Most of us who listen to Wisconsin Public Radio has, at some point of time, heard the voice of Jean Feraca. As host of WPR's "Here on Earth: Radio Without Borders," she is advocate and educator, an expert at mixing international issues with culture and aesthetics. An example of the program's diversity can be seen in any random week's schedule.
Now, Feraca has turned her craft on herself with "I Hear Voices: A Memoir of Love, Death and the Radio." She traces her own life and craft through a collection of personal vignettes, retrospectives that consider the people who have shaped her and her journey to become a writer. The end result is a vivid, often haunting autobiography that unites a fascinating life with a voice gifted enough to provide all the details.

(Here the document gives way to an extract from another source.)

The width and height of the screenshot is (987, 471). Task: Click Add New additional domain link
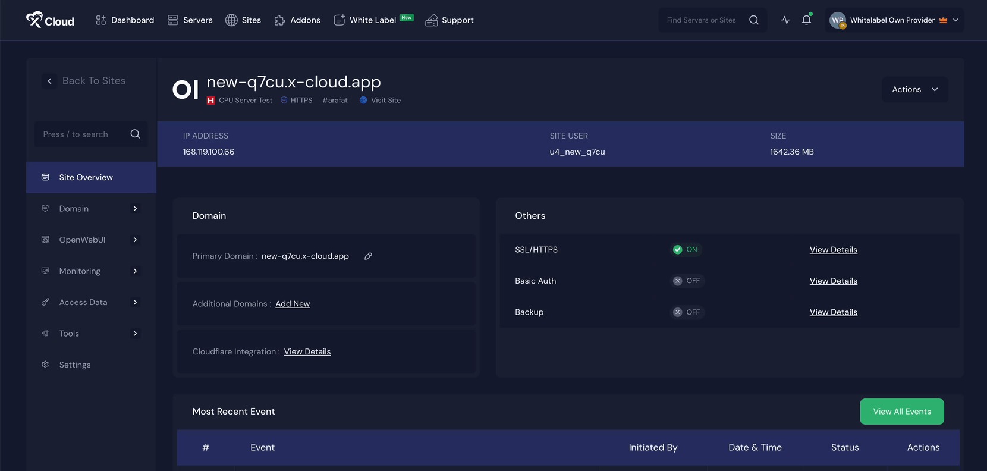[x=293, y=304]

Feraca's life is as diverse as the selections of her program - growing up in an Italian-American New York family, courtship in a monastery, a Jewish wedding in a nightgown, poetic rebirth in Italy with a sick child. She skims over her messy divorces and personal loneliness in favor of the epiphanies that saved her, concerned with the positives and the process. Readers are also treated to the aesthetic side of Feraca's work: the book is peppered with asides such as a commentary on California wine, tips on writing poetry and a report on South American tribes.

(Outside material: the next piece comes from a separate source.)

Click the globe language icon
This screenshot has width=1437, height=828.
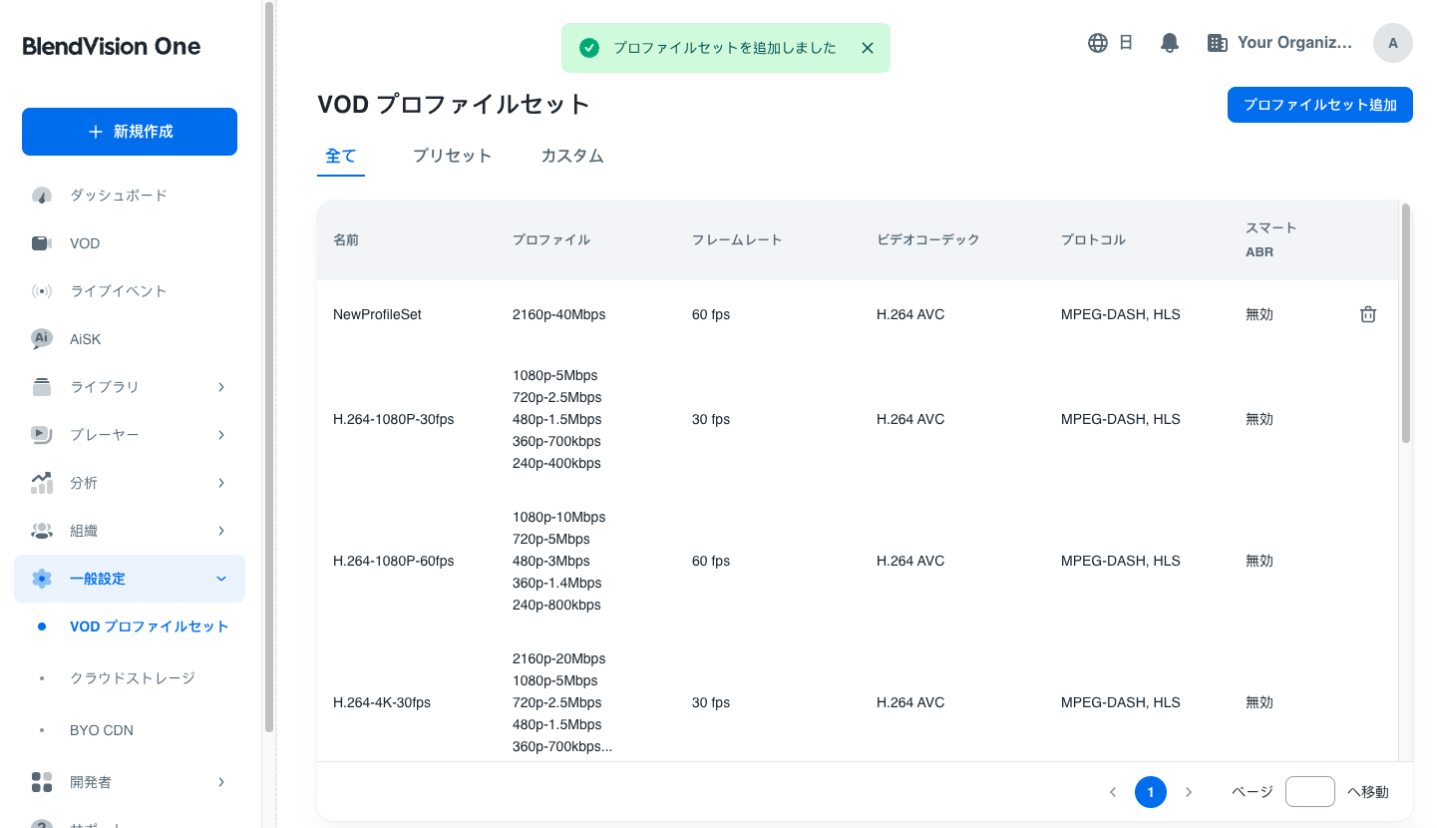(1098, 43)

The book is written in a style that is expected from someone with so much of experience in public radio, a calm and literate voice which feels like it can nurture and inform on any topic.
Her writing's potency is also attributed to the characters she writes about, practically forces of nature in their own right. These include a brother who holds Sitting Bull and Mussolini in equal regard, a mother whose mind is rapidly deteriorating but exerts a manic energy, a poetry teacher more comparable to a master craftsman and an aunt consisting of ethereal sweetness. There is a mix of frustration at how difficult growing up with these people was, tempered with a wistful gratitude at being able to grow up with them.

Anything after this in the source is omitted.